The doctor examined the child and gave the mother some palm oil and herbs. He was most reassuring with perfect bedside manners (minus the stethoscope) and calmed the mother with the soothing words: “There is nothing to worry about. Your child will be fine in the morning – just hang a photograph of the Devil over the child’s bed, recite the incantations I have written for you, rub the palm oil over your child’s body and brew the herbs for him to drink. Make sure you follow my instructions exactly.
The mother went back home and did as she had been instructed; but unfortunately, she could not find a photograph of the Devil.
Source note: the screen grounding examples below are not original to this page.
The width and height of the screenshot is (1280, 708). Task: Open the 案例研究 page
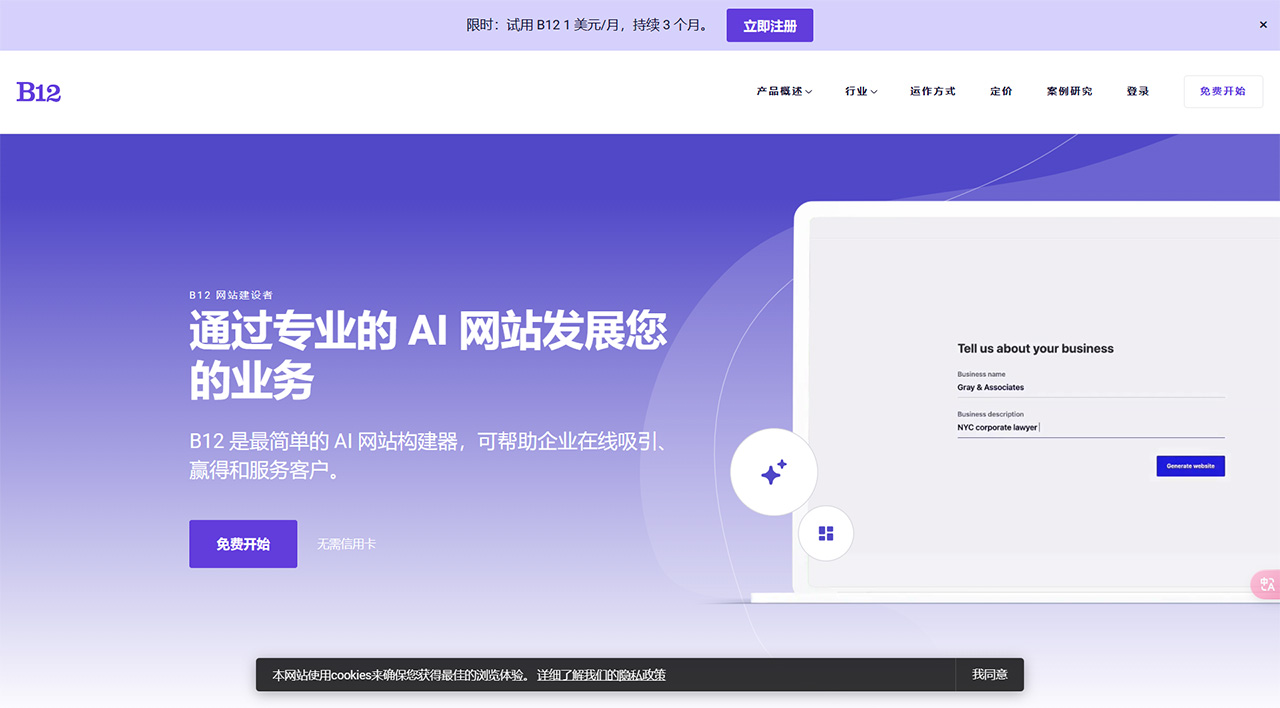(1069, 91)
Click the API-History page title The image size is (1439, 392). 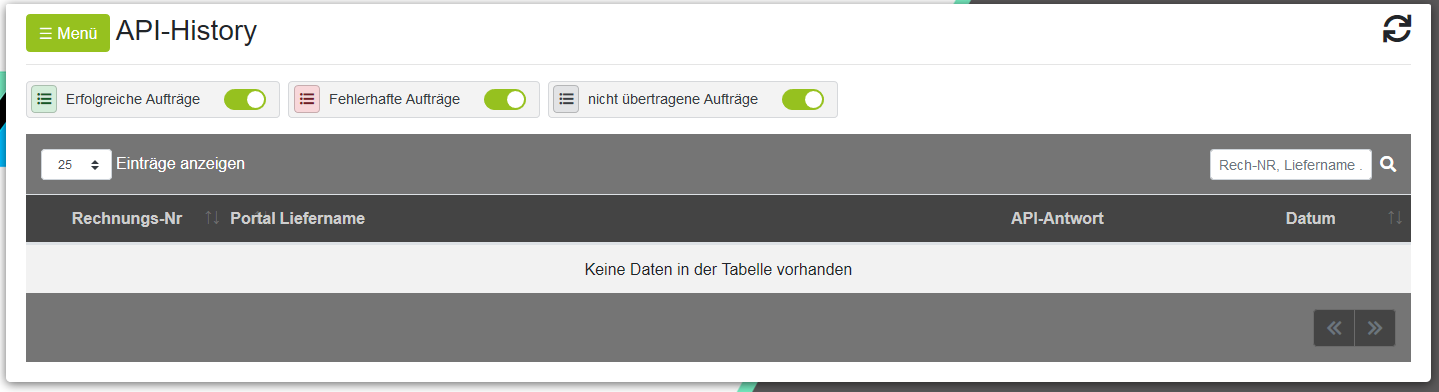click(186, 31)
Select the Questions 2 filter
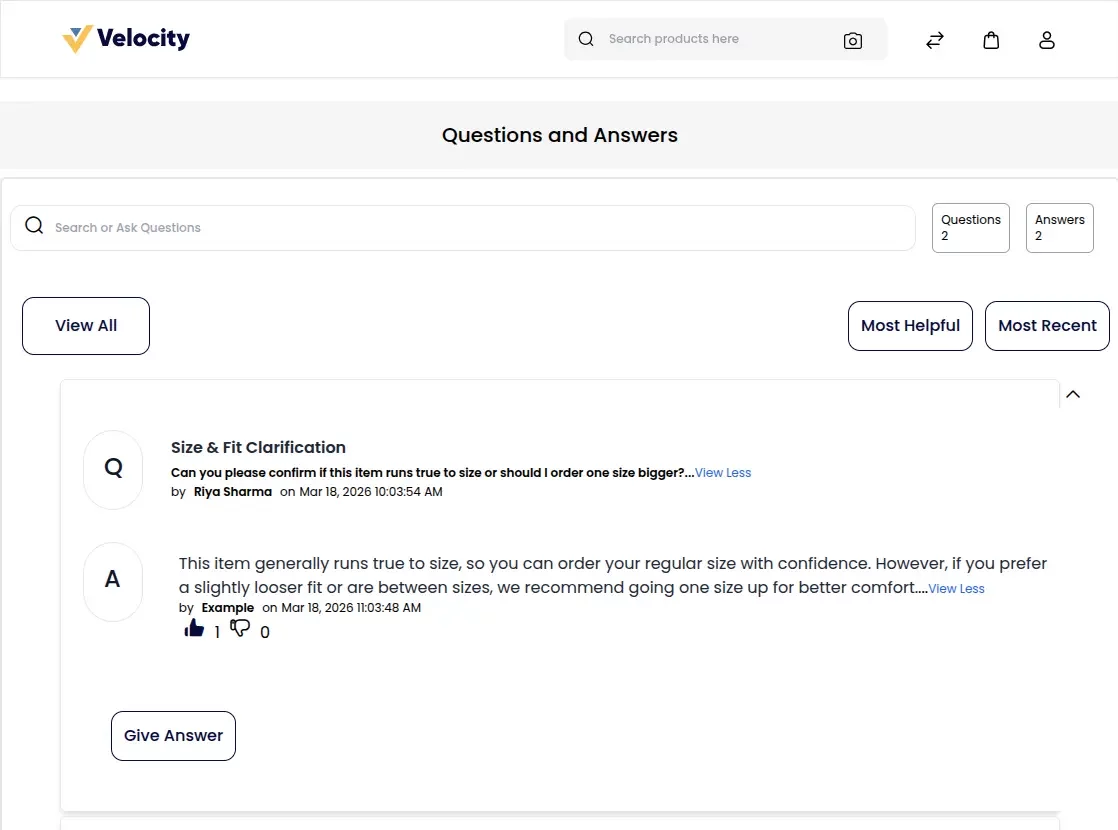The image size is (1118, 830). pyautogui.click(x=971, y=228)
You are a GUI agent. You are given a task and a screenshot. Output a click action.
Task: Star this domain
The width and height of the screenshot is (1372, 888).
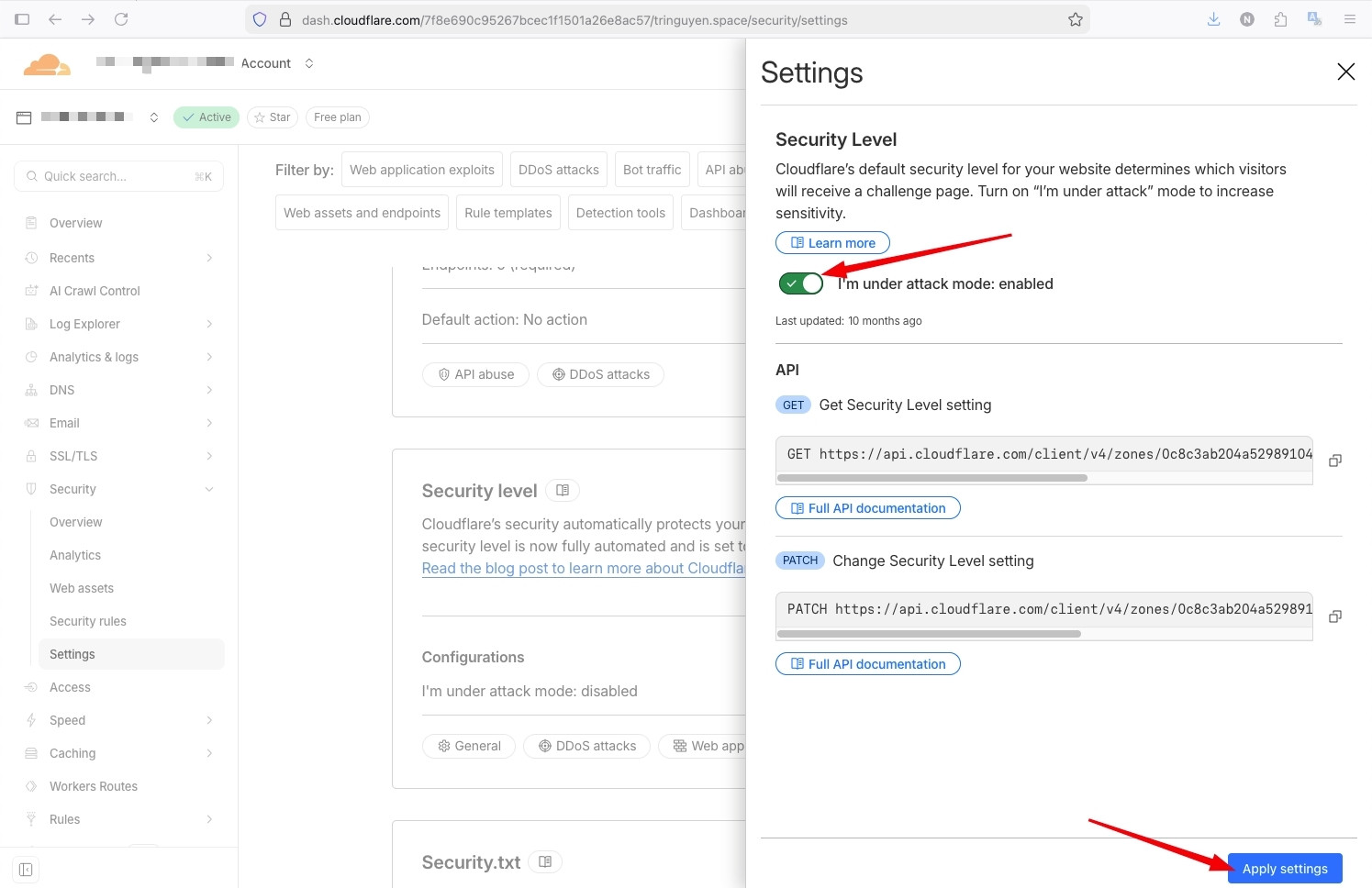coord(273,117)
She searched all over her hut and it was while she was scrimmaging that she came across a photograph of a fierce looking Major-General “T.I.” who until recently was the “de facto” ruler of an African country.
The mother in triumph exclaimed: “If I cannot get hold of a photograph of the Devil, this photograph will do just as well.”
Reassured, she went to sleep and so did the child. In the morning, she had to come to terms with tragedy – the child would not wake up. It was dead. The tearful mother rushed to the “doctor” and challenged him – his reassurances had proved to be false and his prescriptions had turned out to be ineffectual. The doctor was baffled, “Impossible!” he exclaimed, “Your child could not possibly die if you did exactly as I instructed. Tell me exactly what you did with my prescriptions….” The sobbing mother then confessed that she had not followed the doctor’s prescriptions exactly – she had to substitute Major-General T.I.’s photograph for that of the Devil……
At this point the jubilant doctor protested: “That was an overdose! You are responsible for your child’s death.”
May Chief J.K. Randle’s soul rest in peace.